Jokowi Beri Grasi ke Merry Utami, ICJR: Langkah Penting Perubahan Kebijakan Hukuman Mati

Institute for Criminal Justice Reform (ICJR) mengapresiasi pemberian grasi yang dilakukan Presiden Joko Widodo alias Jokowi kepada Merri Utami, terpidana mati kasus narkoba.

oleh Fachrur Rozie diperbarui 14 Apr 2023, 20:48 WIB
Diterbitkan 14 Apr 2023, 20:48 WIB
Penjara Seumur Hidup
Ilustrasi: Penjara Seumur Hidup (Istimewa)

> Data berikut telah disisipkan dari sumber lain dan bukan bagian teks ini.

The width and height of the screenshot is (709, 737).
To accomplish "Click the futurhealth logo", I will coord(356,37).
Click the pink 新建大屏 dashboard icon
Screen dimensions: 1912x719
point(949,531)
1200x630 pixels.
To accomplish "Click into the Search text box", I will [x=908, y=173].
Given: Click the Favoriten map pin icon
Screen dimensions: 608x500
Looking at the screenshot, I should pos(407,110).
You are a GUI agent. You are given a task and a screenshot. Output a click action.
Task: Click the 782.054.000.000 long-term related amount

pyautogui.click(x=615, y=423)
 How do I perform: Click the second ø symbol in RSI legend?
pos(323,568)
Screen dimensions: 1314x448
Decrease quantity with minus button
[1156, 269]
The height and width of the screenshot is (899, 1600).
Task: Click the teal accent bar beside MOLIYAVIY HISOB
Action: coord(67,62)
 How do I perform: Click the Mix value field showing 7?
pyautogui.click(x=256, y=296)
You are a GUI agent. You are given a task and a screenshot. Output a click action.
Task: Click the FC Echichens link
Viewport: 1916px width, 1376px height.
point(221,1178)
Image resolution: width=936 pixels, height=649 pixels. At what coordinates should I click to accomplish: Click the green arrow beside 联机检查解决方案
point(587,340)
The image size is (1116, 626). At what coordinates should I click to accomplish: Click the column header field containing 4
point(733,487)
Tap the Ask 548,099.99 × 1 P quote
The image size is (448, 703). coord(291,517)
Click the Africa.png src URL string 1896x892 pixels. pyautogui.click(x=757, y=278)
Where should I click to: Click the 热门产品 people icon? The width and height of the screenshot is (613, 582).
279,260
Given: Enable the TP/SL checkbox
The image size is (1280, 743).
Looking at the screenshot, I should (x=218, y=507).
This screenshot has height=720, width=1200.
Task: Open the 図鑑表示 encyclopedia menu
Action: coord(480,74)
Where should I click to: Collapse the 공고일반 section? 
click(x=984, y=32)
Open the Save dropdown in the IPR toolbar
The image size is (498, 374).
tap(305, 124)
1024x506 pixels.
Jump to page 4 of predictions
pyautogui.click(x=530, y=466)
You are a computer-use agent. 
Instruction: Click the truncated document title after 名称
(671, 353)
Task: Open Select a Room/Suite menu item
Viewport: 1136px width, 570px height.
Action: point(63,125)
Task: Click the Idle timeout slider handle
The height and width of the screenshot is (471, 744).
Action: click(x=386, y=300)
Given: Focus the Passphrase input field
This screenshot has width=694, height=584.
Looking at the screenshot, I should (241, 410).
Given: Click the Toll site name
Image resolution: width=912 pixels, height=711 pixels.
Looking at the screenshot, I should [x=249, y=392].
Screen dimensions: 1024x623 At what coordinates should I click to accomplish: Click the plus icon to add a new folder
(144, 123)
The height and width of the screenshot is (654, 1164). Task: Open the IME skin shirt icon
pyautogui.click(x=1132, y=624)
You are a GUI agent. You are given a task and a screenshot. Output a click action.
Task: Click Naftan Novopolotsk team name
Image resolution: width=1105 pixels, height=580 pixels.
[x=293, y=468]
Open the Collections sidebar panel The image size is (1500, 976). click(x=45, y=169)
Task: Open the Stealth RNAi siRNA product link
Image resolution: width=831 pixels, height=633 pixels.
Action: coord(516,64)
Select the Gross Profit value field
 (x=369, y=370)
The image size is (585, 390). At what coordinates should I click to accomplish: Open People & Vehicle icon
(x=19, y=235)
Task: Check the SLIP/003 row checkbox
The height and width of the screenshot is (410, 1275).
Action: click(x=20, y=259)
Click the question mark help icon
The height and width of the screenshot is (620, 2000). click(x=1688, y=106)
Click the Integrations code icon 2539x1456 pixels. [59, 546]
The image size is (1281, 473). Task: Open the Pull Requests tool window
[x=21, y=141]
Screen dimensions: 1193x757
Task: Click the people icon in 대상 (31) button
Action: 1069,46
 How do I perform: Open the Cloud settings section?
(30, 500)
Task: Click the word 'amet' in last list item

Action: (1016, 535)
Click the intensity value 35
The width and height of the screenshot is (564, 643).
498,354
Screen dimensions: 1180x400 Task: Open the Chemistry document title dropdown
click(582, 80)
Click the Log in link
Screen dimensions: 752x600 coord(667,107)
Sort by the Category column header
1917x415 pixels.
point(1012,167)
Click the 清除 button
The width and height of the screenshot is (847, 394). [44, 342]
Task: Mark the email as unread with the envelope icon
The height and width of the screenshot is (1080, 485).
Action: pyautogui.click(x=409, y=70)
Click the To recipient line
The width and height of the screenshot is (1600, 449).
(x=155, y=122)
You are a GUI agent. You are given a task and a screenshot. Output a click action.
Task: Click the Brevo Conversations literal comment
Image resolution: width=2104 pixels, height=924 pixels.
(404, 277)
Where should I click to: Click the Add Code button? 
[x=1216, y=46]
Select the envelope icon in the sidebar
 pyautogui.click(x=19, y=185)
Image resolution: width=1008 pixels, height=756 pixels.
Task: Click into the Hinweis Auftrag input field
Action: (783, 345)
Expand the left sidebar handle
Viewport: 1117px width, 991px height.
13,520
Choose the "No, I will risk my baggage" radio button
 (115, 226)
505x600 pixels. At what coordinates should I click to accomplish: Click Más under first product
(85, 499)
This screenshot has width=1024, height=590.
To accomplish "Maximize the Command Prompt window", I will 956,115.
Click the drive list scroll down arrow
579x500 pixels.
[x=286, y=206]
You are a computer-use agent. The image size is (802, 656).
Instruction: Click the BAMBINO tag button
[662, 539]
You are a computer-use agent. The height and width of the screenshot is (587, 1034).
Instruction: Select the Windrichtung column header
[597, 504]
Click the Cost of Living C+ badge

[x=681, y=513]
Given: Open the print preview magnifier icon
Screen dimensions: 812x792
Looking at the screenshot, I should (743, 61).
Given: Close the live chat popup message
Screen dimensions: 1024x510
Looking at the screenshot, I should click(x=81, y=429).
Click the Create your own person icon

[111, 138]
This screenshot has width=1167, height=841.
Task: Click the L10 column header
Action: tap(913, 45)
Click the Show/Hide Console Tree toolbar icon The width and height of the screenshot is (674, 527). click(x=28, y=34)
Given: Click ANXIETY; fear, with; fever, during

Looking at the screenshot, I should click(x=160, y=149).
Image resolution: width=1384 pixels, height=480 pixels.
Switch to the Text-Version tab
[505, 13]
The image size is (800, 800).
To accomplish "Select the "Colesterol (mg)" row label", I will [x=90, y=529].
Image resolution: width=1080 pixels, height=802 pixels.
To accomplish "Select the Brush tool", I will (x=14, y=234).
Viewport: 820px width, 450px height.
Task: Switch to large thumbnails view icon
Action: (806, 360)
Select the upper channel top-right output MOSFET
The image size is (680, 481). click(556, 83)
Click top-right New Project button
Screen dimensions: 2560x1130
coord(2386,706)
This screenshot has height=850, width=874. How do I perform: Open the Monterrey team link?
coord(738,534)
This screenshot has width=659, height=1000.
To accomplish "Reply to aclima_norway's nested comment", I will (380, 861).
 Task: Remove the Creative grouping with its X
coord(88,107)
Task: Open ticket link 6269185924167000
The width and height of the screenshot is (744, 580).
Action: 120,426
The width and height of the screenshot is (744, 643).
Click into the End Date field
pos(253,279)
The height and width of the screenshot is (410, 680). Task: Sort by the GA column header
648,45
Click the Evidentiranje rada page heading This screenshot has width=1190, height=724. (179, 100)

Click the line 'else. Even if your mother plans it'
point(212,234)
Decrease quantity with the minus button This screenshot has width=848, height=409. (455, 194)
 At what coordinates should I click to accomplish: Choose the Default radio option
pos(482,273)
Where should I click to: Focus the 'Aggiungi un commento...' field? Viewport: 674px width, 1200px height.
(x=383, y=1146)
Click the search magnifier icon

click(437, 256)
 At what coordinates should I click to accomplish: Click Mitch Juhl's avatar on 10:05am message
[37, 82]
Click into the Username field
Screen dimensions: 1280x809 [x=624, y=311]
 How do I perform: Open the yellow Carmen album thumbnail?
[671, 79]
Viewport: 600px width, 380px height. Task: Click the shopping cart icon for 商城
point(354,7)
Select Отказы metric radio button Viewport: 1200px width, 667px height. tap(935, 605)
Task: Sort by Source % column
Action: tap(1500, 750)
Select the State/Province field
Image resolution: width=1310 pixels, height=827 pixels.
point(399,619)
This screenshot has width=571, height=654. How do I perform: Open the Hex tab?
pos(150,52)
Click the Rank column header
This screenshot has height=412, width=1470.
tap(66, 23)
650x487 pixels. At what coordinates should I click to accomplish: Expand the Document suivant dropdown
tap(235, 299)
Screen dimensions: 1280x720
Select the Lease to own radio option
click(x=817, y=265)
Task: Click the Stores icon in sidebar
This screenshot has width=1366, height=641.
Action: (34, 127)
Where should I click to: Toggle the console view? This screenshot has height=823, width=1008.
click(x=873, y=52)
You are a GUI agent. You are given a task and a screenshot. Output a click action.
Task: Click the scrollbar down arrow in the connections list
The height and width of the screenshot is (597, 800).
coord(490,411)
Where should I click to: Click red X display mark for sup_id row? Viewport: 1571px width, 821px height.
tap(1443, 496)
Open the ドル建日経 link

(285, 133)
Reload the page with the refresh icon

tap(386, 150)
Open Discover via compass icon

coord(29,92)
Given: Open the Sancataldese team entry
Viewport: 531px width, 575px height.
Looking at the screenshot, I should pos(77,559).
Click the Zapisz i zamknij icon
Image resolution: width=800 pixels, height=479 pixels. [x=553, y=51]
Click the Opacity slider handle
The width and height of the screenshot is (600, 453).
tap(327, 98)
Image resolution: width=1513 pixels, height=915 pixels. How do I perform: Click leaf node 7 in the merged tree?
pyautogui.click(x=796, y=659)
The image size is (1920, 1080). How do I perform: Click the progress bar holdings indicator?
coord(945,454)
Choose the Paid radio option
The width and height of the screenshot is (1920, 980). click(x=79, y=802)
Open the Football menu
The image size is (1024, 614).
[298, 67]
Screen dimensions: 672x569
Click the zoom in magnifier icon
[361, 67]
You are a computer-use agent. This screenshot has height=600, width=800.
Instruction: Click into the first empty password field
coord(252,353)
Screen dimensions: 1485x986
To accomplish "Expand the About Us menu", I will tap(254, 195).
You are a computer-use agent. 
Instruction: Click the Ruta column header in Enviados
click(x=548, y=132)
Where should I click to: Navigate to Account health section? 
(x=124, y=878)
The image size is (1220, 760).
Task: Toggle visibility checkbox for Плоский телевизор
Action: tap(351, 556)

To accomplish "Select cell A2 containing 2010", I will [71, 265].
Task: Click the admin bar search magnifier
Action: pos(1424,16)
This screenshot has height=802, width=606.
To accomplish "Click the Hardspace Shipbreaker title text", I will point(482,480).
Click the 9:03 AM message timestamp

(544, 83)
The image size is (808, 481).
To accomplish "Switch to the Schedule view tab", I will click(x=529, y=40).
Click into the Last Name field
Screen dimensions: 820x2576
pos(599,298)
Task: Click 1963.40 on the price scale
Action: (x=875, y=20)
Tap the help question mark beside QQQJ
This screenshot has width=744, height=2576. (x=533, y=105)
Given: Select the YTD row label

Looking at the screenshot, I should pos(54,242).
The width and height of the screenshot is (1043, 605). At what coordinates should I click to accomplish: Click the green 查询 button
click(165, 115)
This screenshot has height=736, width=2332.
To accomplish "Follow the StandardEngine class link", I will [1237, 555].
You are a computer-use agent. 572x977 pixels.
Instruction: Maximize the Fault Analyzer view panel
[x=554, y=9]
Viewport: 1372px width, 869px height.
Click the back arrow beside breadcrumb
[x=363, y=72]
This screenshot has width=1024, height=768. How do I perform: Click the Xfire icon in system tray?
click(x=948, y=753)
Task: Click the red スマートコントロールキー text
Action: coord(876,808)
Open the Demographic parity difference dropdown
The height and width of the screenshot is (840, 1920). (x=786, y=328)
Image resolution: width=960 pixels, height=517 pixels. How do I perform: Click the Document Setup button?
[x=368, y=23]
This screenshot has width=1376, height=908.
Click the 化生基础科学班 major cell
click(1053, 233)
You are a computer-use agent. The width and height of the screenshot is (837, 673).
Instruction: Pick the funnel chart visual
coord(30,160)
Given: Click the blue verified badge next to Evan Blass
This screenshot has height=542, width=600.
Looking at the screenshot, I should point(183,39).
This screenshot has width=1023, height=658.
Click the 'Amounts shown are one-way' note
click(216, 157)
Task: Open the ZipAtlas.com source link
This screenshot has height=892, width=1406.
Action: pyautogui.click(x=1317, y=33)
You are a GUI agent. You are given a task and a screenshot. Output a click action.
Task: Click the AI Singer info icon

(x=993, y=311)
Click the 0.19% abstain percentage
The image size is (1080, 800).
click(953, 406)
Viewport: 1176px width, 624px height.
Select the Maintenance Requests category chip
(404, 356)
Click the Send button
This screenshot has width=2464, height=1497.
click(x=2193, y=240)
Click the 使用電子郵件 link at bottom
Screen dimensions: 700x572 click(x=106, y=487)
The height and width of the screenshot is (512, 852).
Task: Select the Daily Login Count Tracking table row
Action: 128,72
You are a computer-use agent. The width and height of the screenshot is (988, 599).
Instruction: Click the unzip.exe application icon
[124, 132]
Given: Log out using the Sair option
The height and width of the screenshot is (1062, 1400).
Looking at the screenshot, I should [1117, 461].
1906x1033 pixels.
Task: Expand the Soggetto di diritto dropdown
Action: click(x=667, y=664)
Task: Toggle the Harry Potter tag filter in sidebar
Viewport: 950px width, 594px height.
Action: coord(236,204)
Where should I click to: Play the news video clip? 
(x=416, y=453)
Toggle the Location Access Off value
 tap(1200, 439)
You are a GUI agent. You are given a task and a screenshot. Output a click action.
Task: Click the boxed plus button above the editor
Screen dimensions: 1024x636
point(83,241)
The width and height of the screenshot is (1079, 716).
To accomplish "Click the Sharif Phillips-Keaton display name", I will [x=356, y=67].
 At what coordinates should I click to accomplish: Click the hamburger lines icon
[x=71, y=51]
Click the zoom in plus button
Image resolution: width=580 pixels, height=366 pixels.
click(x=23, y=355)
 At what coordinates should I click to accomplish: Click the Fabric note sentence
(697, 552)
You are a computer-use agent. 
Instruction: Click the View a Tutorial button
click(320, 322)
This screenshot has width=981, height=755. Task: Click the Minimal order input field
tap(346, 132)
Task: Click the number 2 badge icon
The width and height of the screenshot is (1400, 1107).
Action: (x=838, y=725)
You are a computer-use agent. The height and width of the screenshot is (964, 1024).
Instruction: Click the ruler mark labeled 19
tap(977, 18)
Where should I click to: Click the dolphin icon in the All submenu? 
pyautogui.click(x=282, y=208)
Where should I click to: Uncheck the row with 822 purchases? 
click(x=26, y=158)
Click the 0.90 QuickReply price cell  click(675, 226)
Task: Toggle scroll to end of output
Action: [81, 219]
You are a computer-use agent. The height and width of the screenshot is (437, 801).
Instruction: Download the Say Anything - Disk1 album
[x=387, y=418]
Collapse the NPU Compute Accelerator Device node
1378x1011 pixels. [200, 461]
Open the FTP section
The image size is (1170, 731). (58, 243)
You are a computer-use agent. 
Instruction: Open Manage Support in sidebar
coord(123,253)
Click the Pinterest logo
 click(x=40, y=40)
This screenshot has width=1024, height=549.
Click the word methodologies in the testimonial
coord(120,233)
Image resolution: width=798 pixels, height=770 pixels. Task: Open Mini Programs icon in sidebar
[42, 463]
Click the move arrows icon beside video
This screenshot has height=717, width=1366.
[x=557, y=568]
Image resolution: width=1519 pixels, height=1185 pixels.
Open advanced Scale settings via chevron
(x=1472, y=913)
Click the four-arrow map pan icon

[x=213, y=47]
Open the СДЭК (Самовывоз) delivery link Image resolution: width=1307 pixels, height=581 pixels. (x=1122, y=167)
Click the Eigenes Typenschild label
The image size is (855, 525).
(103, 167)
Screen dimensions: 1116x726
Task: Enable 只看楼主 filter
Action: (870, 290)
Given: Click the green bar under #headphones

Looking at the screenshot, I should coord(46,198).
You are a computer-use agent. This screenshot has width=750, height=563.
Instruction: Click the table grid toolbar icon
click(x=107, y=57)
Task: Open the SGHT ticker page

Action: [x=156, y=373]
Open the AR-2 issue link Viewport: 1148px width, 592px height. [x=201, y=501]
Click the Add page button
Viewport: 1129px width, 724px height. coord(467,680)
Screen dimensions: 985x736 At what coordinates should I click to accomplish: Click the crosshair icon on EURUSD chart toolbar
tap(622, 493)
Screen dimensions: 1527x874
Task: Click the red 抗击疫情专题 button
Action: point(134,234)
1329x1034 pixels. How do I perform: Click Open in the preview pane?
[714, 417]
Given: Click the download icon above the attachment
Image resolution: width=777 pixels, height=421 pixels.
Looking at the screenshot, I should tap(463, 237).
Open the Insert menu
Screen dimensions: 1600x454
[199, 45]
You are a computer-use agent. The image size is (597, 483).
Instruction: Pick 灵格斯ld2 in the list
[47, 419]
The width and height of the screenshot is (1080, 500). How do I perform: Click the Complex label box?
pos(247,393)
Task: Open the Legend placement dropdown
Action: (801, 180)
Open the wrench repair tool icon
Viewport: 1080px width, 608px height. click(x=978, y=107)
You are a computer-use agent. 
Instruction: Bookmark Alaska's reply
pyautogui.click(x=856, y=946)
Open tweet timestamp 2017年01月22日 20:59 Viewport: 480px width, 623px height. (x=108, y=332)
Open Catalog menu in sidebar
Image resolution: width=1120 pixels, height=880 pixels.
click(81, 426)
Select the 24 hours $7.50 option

Liputan6.com, Jakarta - Institute for Criminal Justice Reform (ICJR) mengapresiasi pemberian grasi yang dilakukan Presiden Joko Widodo alias Jokowi kepada Merry Utami, terpidana mati kasus narkoba. ICJR berpandangan grasi ini menjadi langkah penting dalam mengubah kebijakan hukuman mati di Indonesia.

"Bagi ICJR ini adalah langkah penting yang diambil oleh Presiden Jokowi dalam perubahan kebijakan hukuman mati selama ini. ICJR berharap hal yang sama akan diterapkan bagi terpidana mati lain, khususnya yang sudah lebih dari 10 tahun dalam masa tunggu terpidana mati," ujar Peneliti ICJR Adhigama Budiman dalam keterangannya, Jumat (14/4/2023).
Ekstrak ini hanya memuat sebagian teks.